The link-layer protocol is itself an implementation of the link-layer service defined in ref. 92. From a user perspective, this simplifies using the simulation as all that needs to be done to generate entanglement is make a call to the well-defined link-layer service, without any knowledge of the protocol that implements the service. In this work, the link-layer protocol is the one for a single sequential repeater illustrated in Fig. 2. However, the protocols included in our simulation code are able to simulate entanglement generation on chains of an arbitrary number of (sequential) repeaters that use classical communication to negotiate when to generate entanglement and that implement local cut-off times.

Finding minimal hardware improvements

In order to find the sets of parameters minimizing the cost function C, we employ the optimization methodology introduced in ref. 93, which integrates genetic algorithms and NetSquid simulations. A genetic algorithm is an iterative optimization method, which initiates by randomly generating a population consisting of many sets of parameters, also known as individuals. These are then evaluated using the NetSquid simulation and the cost function, and a new population is bred through mutation and crossover of individuals in the previous population. The process then iterates, with better-performing individuals being more likely to propagate to further iterations. For further details on the optimization methodology employed, see Supplementary Note 6 and ref. 93.
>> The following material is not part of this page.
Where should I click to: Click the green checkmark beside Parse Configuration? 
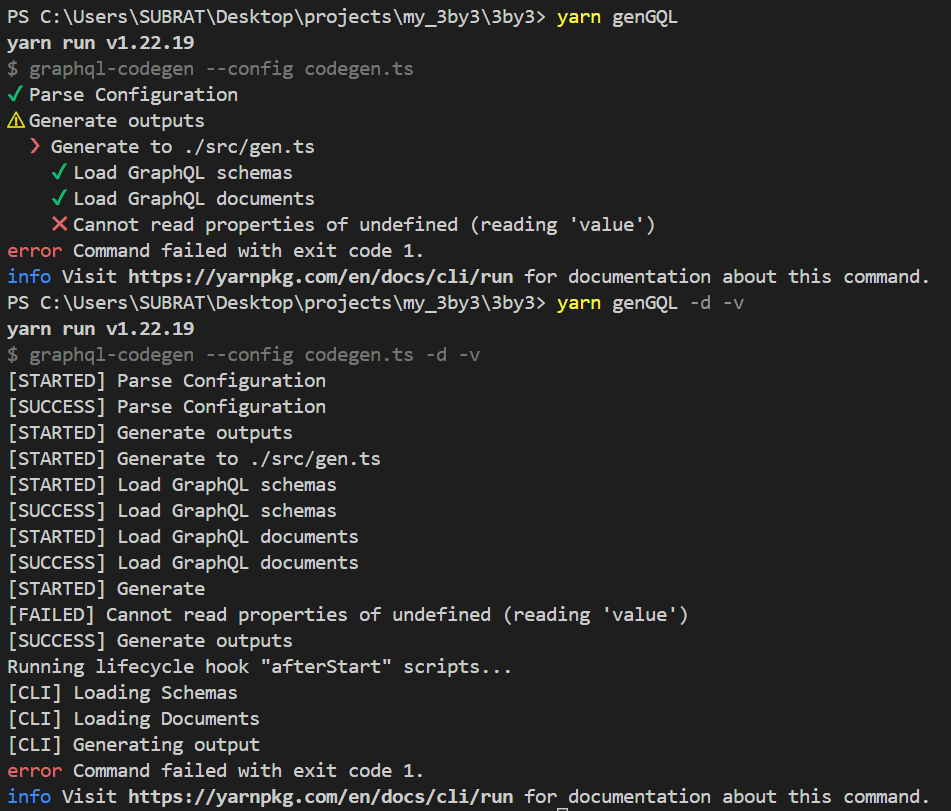(x=15, y=95)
This methodology is computationally intensive, so we execute it on the Snellius supercomputer. We use one node of the Snellius supercomputer, which contains 128 2.6 GHz cores and a total of 256 GiB of memory. Based on previously observed data reported in ref. 93, we employ a population size of 150 evolving for 200 generations. The simulation is run 100 times for each set of parameters, as we have empirically determined that this constitutes a good balance between accuracy and computation time. The time required for the procedure to conclude is hardware, protocol and parameter dependent, but we have observed that 10 wall-clock hours are typically enough. We stress that this approach is general, modular and freely available93.

Finding absolute minimal hardware requirements

In order to find these requirements, which are the minimal parameter values enabling meeting the performance targets if the only other imperfection is photon loss in fiber, we perform a sweep of each parameter, starting at the state-of-the-art value and terminating when the targets are met. For each value of each parameter, we sweep also over the protocol parameters, i.e., the cut-off time, coincidence time window (for double-click entanglement generation with ion traps) and bright-state parameter (for single-click entanglement generation).